Without admitting or denying the SEC’s findings, SC2 agreed to a cease-and-desist order and to pay a civil penalty of $1 million. The order established a Fair Fund to return monies that injured investors paid to purchase the NFTs. SC2 also agreed to destroy all NFTs in its possession or control and publish notice of the order on its website and social media channels.
As was also the case in the SEC’s first NFT enforcement action, Republican Commissioners Pierce and Uyeda dissented, stating in part as follows:
We respectfully dissent from the Commission’s second non-fungible token (NFT) settlement, as we did from the first. The application of the Howey investment contract analysis in this matter lacks any meaningful limiting principle. It carries implications for creators of all kinds.
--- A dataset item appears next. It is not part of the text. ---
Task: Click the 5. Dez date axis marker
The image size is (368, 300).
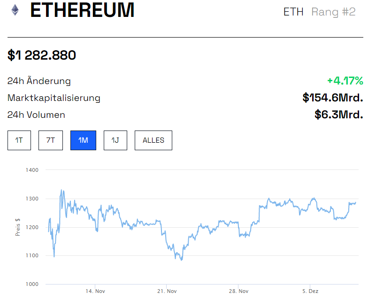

Were we to apply the securities laws to physical collectibles in the same way we apply them to NFTs, artists’ creativity would wither in the shadow of legal ambiguity. Rather than arbitrarily bringing enforcement actions against NFT projects, we ought to lay out some clear guidelines for artists and other creators who want to experiment with NFTs as a way to support their creative efforts and build their fan communities.
Whether an artist is selling numbered versions of physical prints for fans to display on their walls or NFTs for fans to display on social media, she deserves clear guidance about whether and how the securities laws apply. Artists of all kinds have long struggled to support themselves, and NFTs offer a potentially viable way for them to monetize their talents. The fact that money is involved does not transform NFTs into securities. . . .
NFT creators, along with other artists, do not get a free pass from the securities laws. In some instances, sales of NFTs may implicate our securities laws. In applying the securities laws in this space, however, the Commission must take care to preserve the ability of artists to sell their work, build a fan base, and involve that fan base in future creative endeavors. That is what was happening in the 1970s with Star Wars, and that is what was happening here with Stoner Cats. The Stoner Cats NFT purchasers received what they paid for — a still image of a character from the series, access to all six episodes of the Stoner Cat series, and the excitement of being part of a popular phenomenon. The Commission’s application of the securities laws here makes little sense and discourages content creators from exploring ways to harness social networks to create and distribute content. More generally, it contributes to the legal ambiguity facing artists, writers, musicians, filmmakers, and others seeking to build a loyal, engaged following.